La lignée Krebs offre un cas d'école de l'onomastique juive aux confins du monde germanique et de l'Italie. Son noyau lexical est établi avec certitude : le nom procède du mot allemand désignant le crabe, l'écrevisse, et par extension le signe zodiacal du Cancer, via des formes anciennes du moyen haut-allemand et du moyen bas-allemand [Geneanet ; SurnameDB]. Son aire de diffusion historique — Bavière, Thuringe, puis l'ensemble de l'espace germanophone et l'Italie du Nord — encadre géographiquement l'apparition de la branche juive italienne recensée par Schaerf en 1925 [S. Schaerf, I cognomi degli ebrei d'Italia, Firenze, 1925].
Ce qui demeure probable, et non démontré pour chaque famille, c'est l'hypothèse d'une motivation zodiacale propre aux porteurs juifs, par laquelle le mot allemand aurait traduit ou symbolisé le mazal de Tammouz.
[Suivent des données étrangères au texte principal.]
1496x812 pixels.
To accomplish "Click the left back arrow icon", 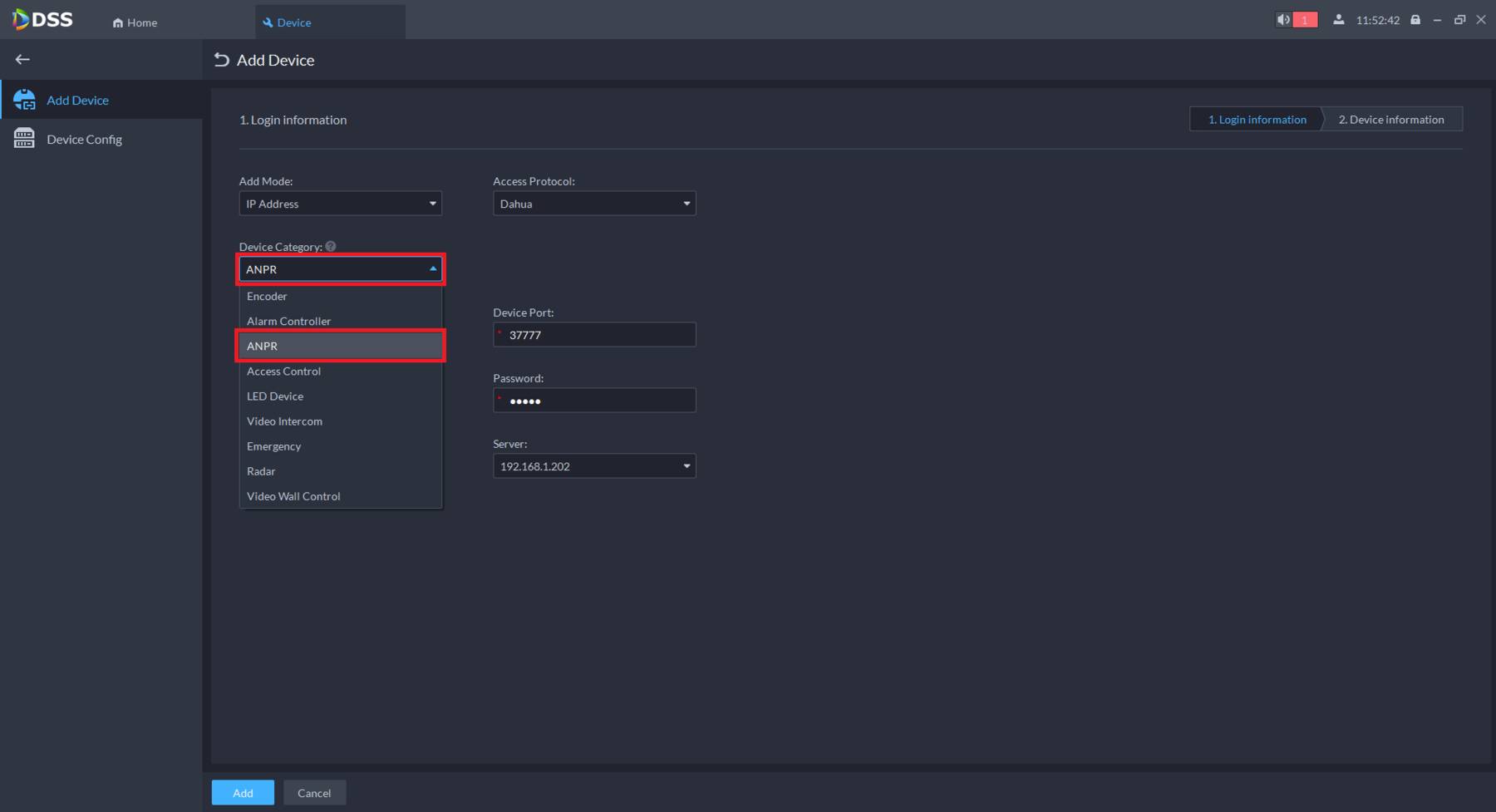I will (x=22, y=60).
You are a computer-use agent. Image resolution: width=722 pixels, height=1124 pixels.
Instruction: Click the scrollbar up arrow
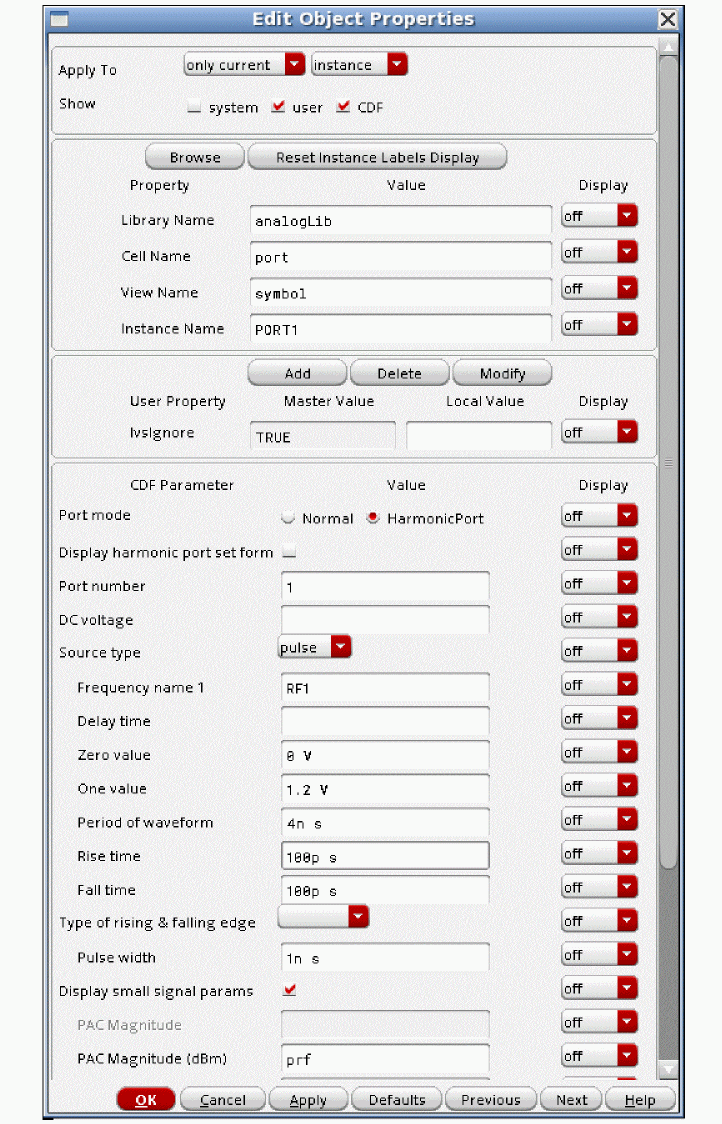click(668, 45)
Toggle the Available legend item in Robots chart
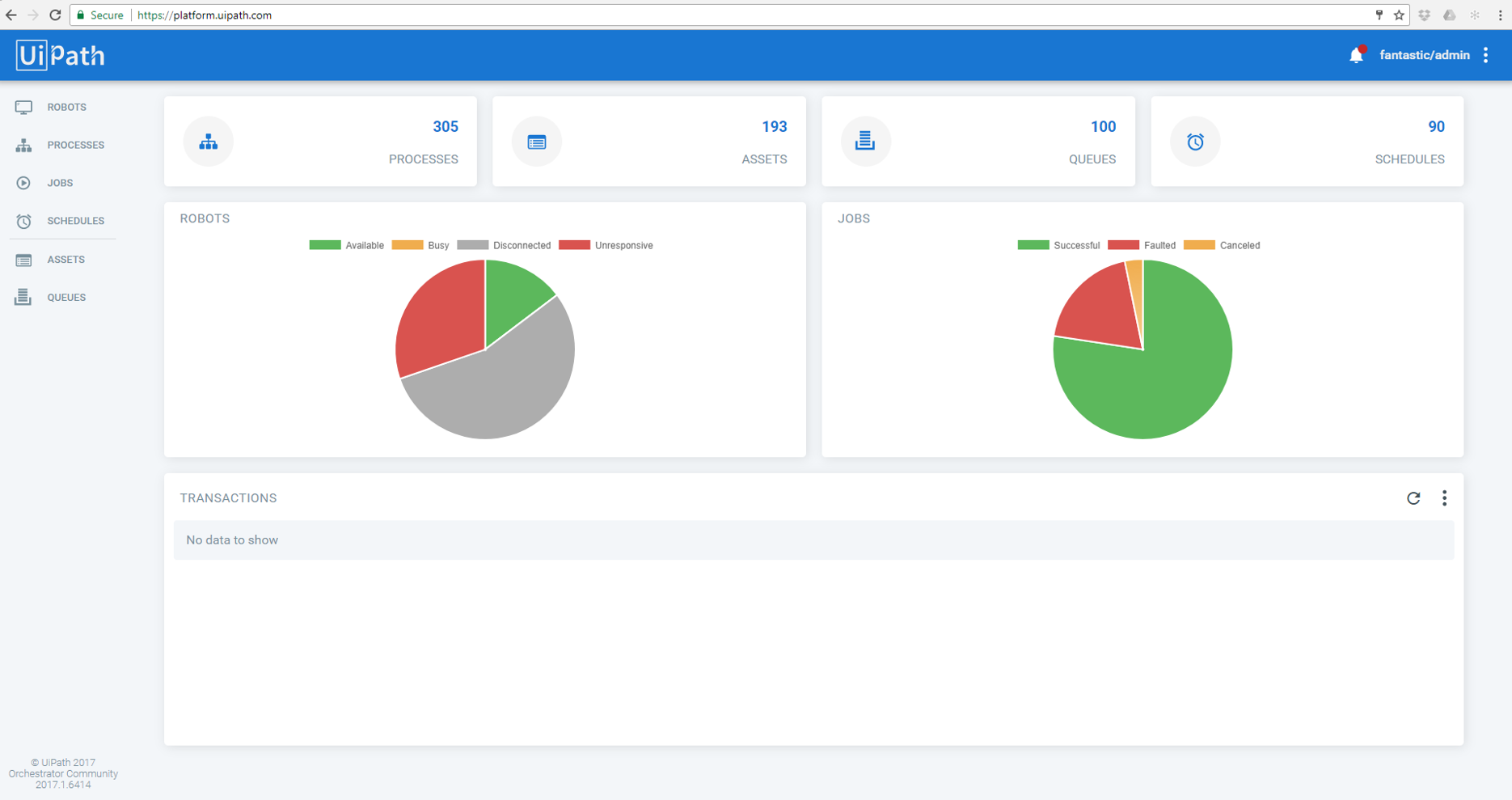Viewport: 1512px width, 800px height. 347,245
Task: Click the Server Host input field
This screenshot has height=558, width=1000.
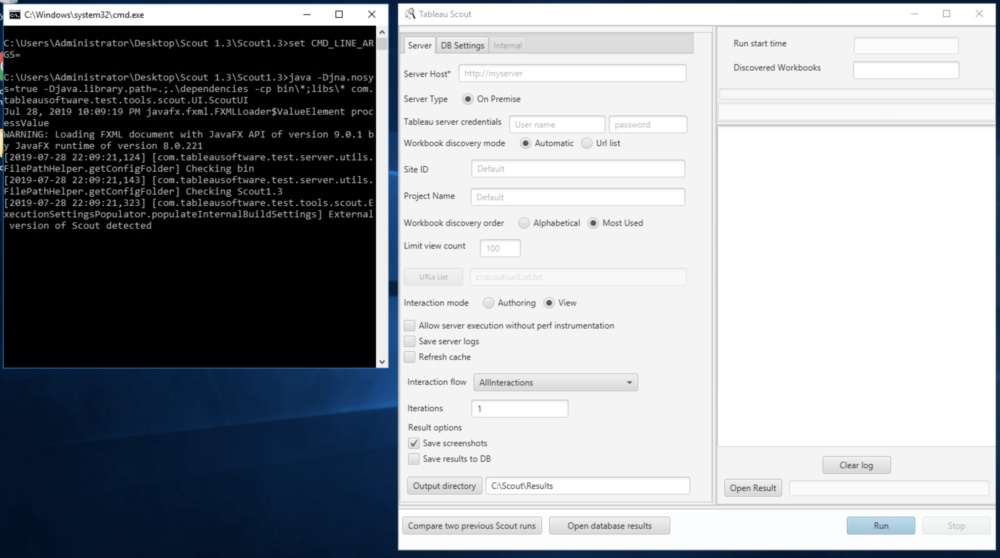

Cette intersection entre la transparence lexicale germanique et la mémoire hébraïque constitue la signature la plus intéressante du nom. L'historien retiendra que la famille Krebs, attestée parmi les Juifs d'Italie tout en s'enracinant dans le monde germanique, illustre la circulation des hommes, des noms et des symboles à travers les Alpes — et la nécessité, pour toute généalogie sérieuse, de distinguer sans relâche l'établi du probable, l'archive de la mémoire.